> **Given records**
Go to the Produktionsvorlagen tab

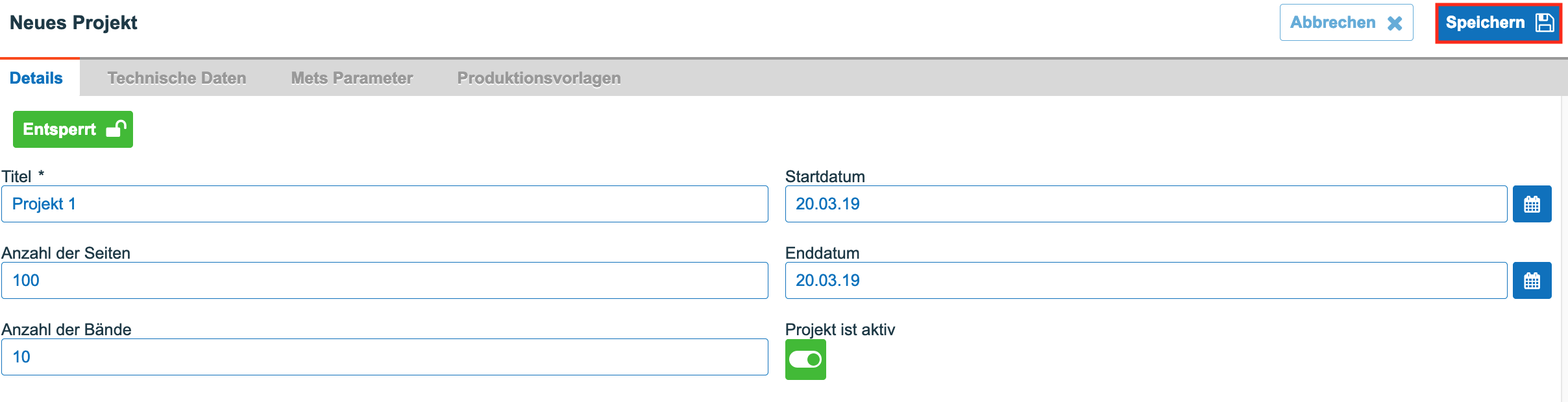[x=539, y=78]
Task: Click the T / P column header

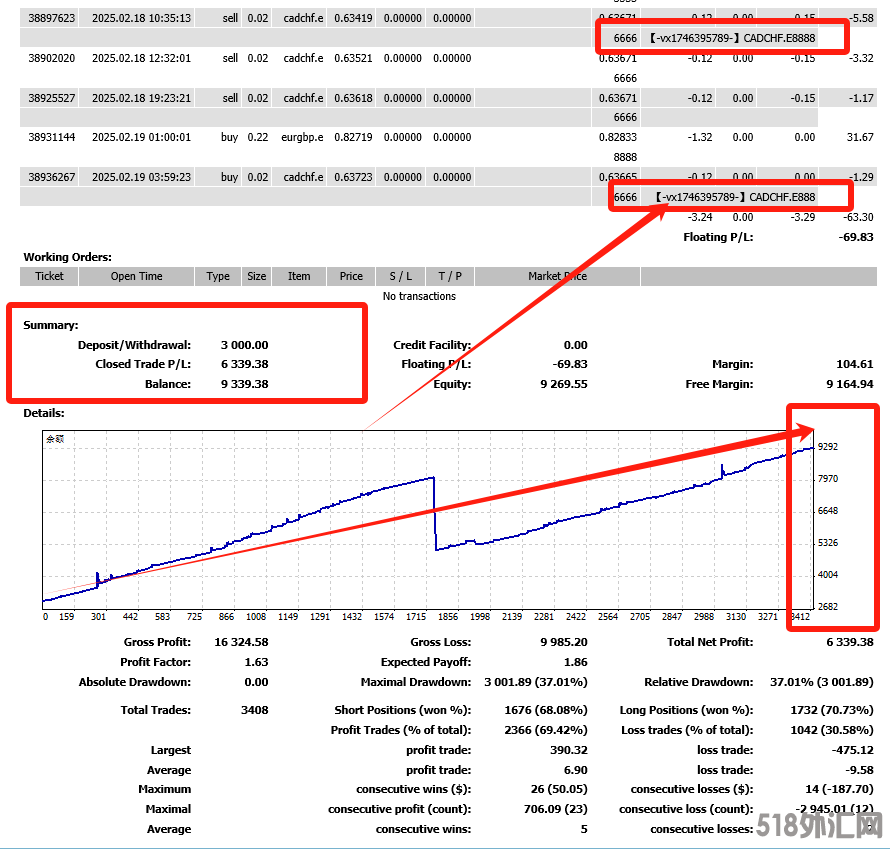Action: click(x=450, y=276)
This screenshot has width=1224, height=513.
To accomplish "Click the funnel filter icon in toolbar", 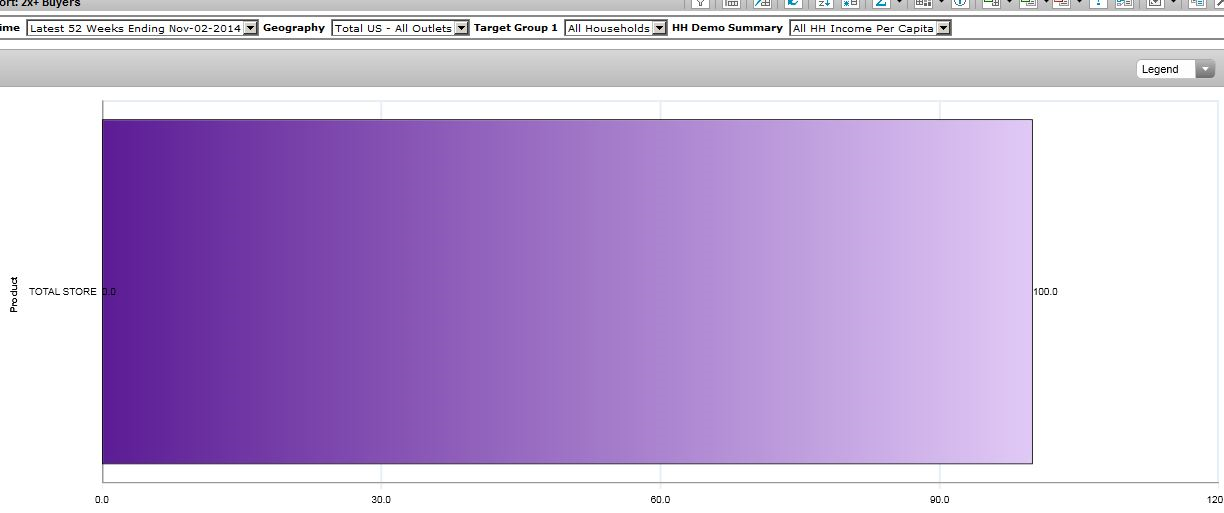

> **What needs to be done**
Using the records above, output their complete text exactly, minus any images.

> **Finished exercise**
Go to the Produktionsvorlagen tab

[x=539, y=78]
Task: Click the T / P column header

Action: click(x=450, y=276)
This screenshot has width=1224, height=513.
To accomplish "Click the funnel filter icon in toolbar", 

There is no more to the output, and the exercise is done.